# Start of PAGE EXCERPT
Problems of Linked Data (4/4): Consuming data

The problem of consuming data published in the Linked Data style can be best understood by an example. For instance, imagine a user or a software agent wanting to find out what the capital of Germany is. Let’s assume that the user already knows the URI reference that represents the concept of Germany (http://dbpedia.org/resource/Germany) and the URI of the property “has capital” (http://dbpedia.org/ontology/capital). Therefore, the user is basically looking for the object of a triple in which the subject and the predicate are known.

<http://dbpedia.org/resource/Germany> <http://dbpedia.org/ontology/capital> ?object .

The user expects to find the answer by looking up the URI http://dbpedia.org/resource/Germany. To get desired data, one has to go through the following procedure:

  • First, the user sends HTTP request to http://dbpedia.org/resource/Germany. In the HTTP headers he specifies the RDF notation (format) in which he wants to receive the description of the resource. For RDF/XML syntax, the “Accept:” header in the HTTP GET request should look like this:

    Accept: text/html;q=0.5, application/rdf+xml

    “Accept:“ header indicates that it would take either HTML or RDF, but would prefer RDF. This preference is indicated by the quality value q=0.5 for HTML. This is called content negotiation.

  • The server would answer:

    HTTP/1.1 303 See Other
    Location: http://dbpedia.org/data/Germany.rdf
    Vary: Accept

    This is a 303 redirect, which tells the client that a Web document containing a description of the requested (non-information) resource, in the requested format, can be found at the URI http://dbpedia.org/data/Germany.rdf („Vary:“ header is required so that caches work correctly).

  • Next, the client will try to de-reference the new URI, looking up the http://dbpedia.org/data/Germany.rdf, given in the response from the server.

  • The server then responds with “200 OK” message, thus telling the client that the response contains the representation of the information resource. The “Content-Type:” header indicates the desired RDF/XML format, and the rest of the message contains the representation describing the desired non-information resource, i.e. the triples encoded in the RDF/XML notation. This description can be of significant size – in this particular case (http://dbpedia.org/data/Germany.rdf) it weights nearly half a megabyte (428KB).

  • When the download is complete, the description must be parsed which requires a special library. The usual procedure is that the triples are loaded into a local graph, while queries are performed, depending on the implementation, via API methods or SPARQL.

  • Finally, the desired information is obtained — the URI reference of the capital of Germany is http://dbpedia.org/resource/Berlin (34 bytes). If you need some additional information describing Berlin, you have to repeat the entire procedure with a new URI http://dbpedia.org/resource/Berlin.

problems of linked data: consuming data

As seen in this example, the access to an RDF triple and its object requires a significant number of steps, as well as the time for downloading the representation, parsing it and querying the results. It requires programming skills, the necessary libraries and knowing their methods or the SPARQL language for creating queries.

On the other hand, there is an alternative way of fetching data – via a SPARQL endpoint. Data from the example can be obtained using a simple query sent (as a query string) to http://dbpedia.org/sparql/:

SELECT ?object WHERE {
  <http://dbpedia.org/resource/Germany> <http://dbpedia.org/ontology/capital> ?object .
}

The problem is that the user has to know another standard – SPARQL language. Also, many sites that publish Linked Data don’t have a SPARQL endpoint, which is not a mandatory requirement of Linked Data, but a recommendation if a dataset is large, such as in our DBpedia example.
# End of PAGE EXCERPT
# Start of DATA EXCERPT
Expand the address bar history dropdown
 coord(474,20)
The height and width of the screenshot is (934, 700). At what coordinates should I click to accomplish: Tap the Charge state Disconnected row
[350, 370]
# End of DATA EXCERPT
• WHAT THE EXERCISE ASKS:
Reproduce the passage of the Linked Data article starting with "This is a 303" and going on through "from the server.".

• SOLUTION TO THIS EXERCISE:
This is a 303 redirect, which tells the client that a Web document containing a description of the requested (non-information) resource, in the requested format, can be found at the URI http://dbpedia.org/data/Germany.rdf („Vary:“ header is required so that caches work correctly).

  • Next, the client will try to de-reference the new URI, looking up the http://dbpedia.org/data/Germany.rdf, given in the response from the server.